CompliancePolyAICognigy
HIPAAYes (“designed to meet”, confirm BAA)Not listed (mark false)
SOC 2 Type IIYesYes
GDPRYesYes
PCI-DSSYesNot stated
Data residency / on-premManaged cloudEU processing, on-prem and private cloud

What we have not tested yet

Time for the honest limit. We have not placed our own timed test calls to either PolyAI or Cognigy yet, so you will not find a Voxrater latency figure for either on this page. Latency, the gap before the agent responds, is the thing that makes a voice agent feel human rather than awkward, and it is exactly the kind of number we will not estimate. When the test rig ships, we will run the same outbound scenarios against both and publish p50, p95 and the dates.

The 1 to 10 scores in the tables above are an editorial preview too, our provisional read from each vendor’s public information, not yet from blind listening tests. They sit close on voice quality and range, with both scoring low on ease of use, which is honest for two enterprise platforms you cannot self-serve in an afternoon, and low on value for money only because we cannot see the price to judge it. Read the scores as a starting position we will correct once the calls land, not as a measured result.

Three questions that actually decide it

If you want to skip the prose, answer these.

  1. Is voice the heart of it, or do you need voice and chat together? Voice-first leans PolyAI. Omnichannel voice plus chat leans Cognigy.
  2. How many languages and how much speech flexibility do you need? A handful, with a managed model, leans PolyAI. Dozens, with bring-your-own speech and on-prem, leans Cognigy.
  3. Does a HIPAA tick matter to you today? Yes leans PolyAI, which lists it (confirm the BAA). If you are fine without it, or you are EU-governed, Cognigy’s wider European-compliance story competes.

Bottom line

My lean is PolyAI for most readers who land on this page, and the reason is the named, sourced customer results. Golden Nugget at 34% of reservation calls, PG&E on emergency lines, UniCredit replacing a two-decade-old phone menu: that is proof a voice-first buyer can point a board at, and it is rarer than it should be in this market. Pick PolyAI if voice is the centre of your contact centre, you want a built-for-you assistant rather than a platform to staff, you value documented results and a HIPAA tick, and you can run a sales cycle and an annual contract.

Pick Cognigy if your need is genuinely broader: one platform across voice and chat, 100 plus languages against PolyAI’s 45, bring-your-own speech with on-prem deployment for data-residency rules, and the enterprise governance a large European operation checks for.

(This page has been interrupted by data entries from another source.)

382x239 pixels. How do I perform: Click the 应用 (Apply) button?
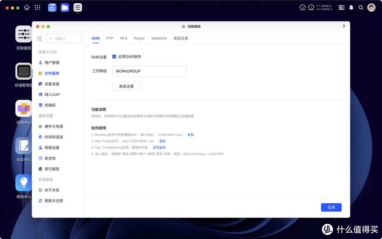pos(331,207)
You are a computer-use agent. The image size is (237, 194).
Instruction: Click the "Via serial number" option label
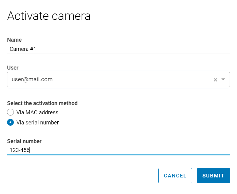pos(37,123)
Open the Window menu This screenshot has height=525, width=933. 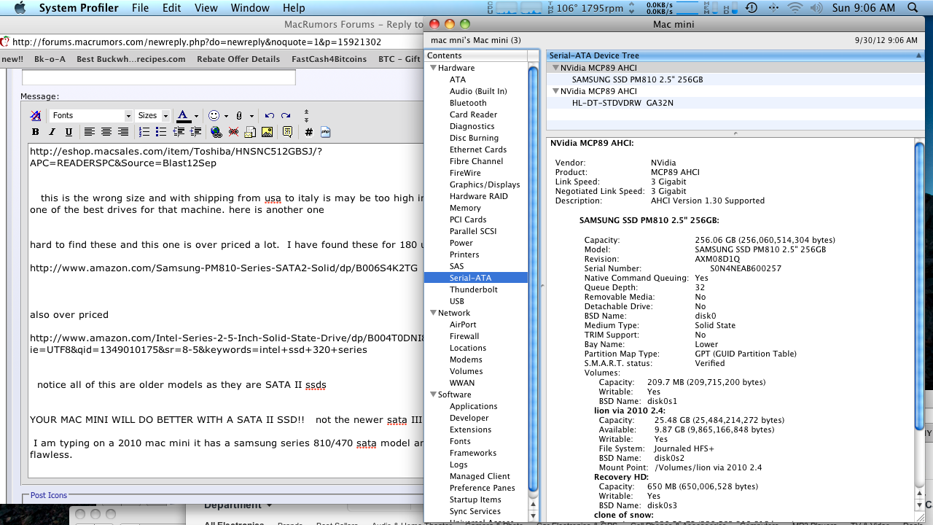[250, 8]
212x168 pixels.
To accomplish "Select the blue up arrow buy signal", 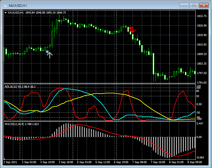I will [x=50, y=55].
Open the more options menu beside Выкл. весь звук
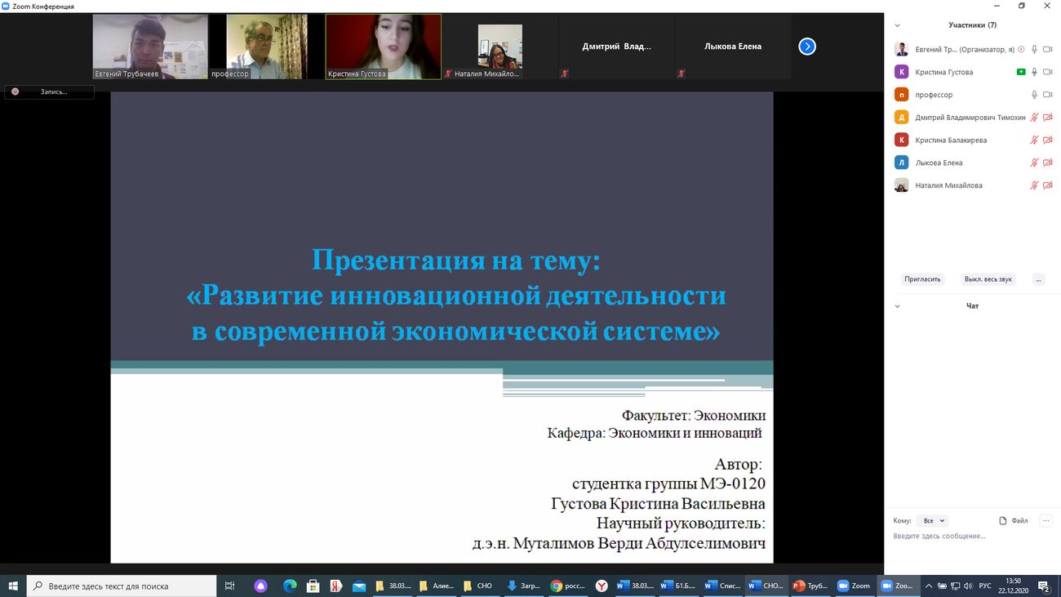 tap(1038, 279)
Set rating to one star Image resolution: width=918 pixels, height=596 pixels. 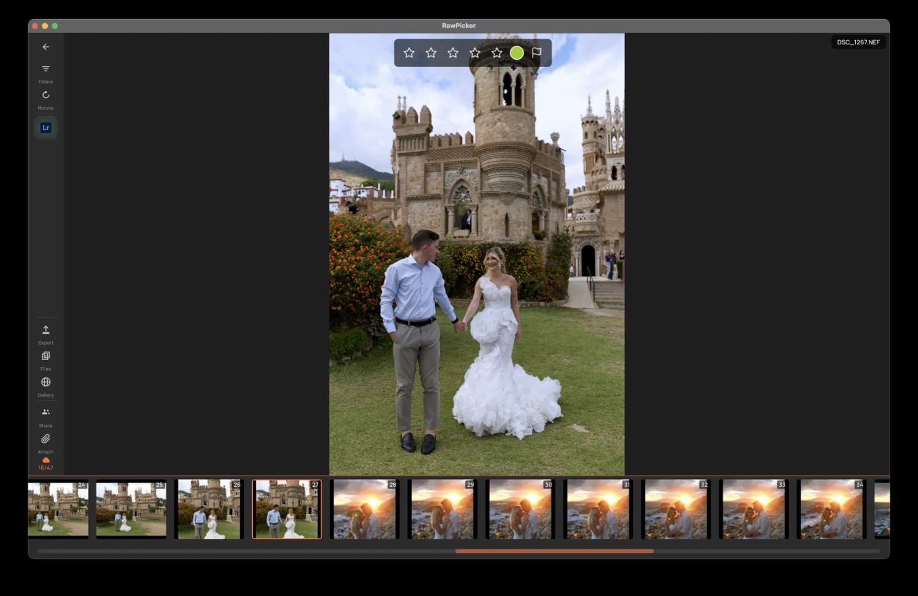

You give up the HIPAA tick (confirm with sales if you need it) and you take on more of the build yourself, and in return you get reach and flexibility PolyAI does not match. Weigh the NICE ownership while you are at it: reassurance for a big buyer, a watch-item if you wanted an independent roadmap.

If you are genuinely on the fence, decide on channels and languages first, because that is the cleanest split. Voice-only and a manageable language list, go PolyAI. Voice plus chat across a global footprint, go Cognigy. Then read the full PolyAI review and Cognigy review for the per-vendor detail, and remember that on price, both will hand you a quote and not a number, so get it in writing before you sign anything.

Common questions

How much do PolyAI and Cognigy cost?
Neither publishes a price, so both are quote-only enterprise deals and this is a fit decision, not a cost one. You will need to talk to sales for a number; we flag both as custom-priced on their profiles.
Should I pick PolyAI or Cognigy?
Pick PolyAI if you want a built-for-you voice assistant with proven, named enterprise results. Pick Cognigy if you need broad omnichannel voice and chat across 100 plus languages, with on-prem options. We lean PolyAI when voice is the whole job.
Is one more enterprise-ready?
Both are enterprise platforms. PolyAI leans deep, done-for-you voice; Cognigy leans broad omnichannel coverage, now through NICE. The right one depends on whether you want depth in voice or breadth across channels.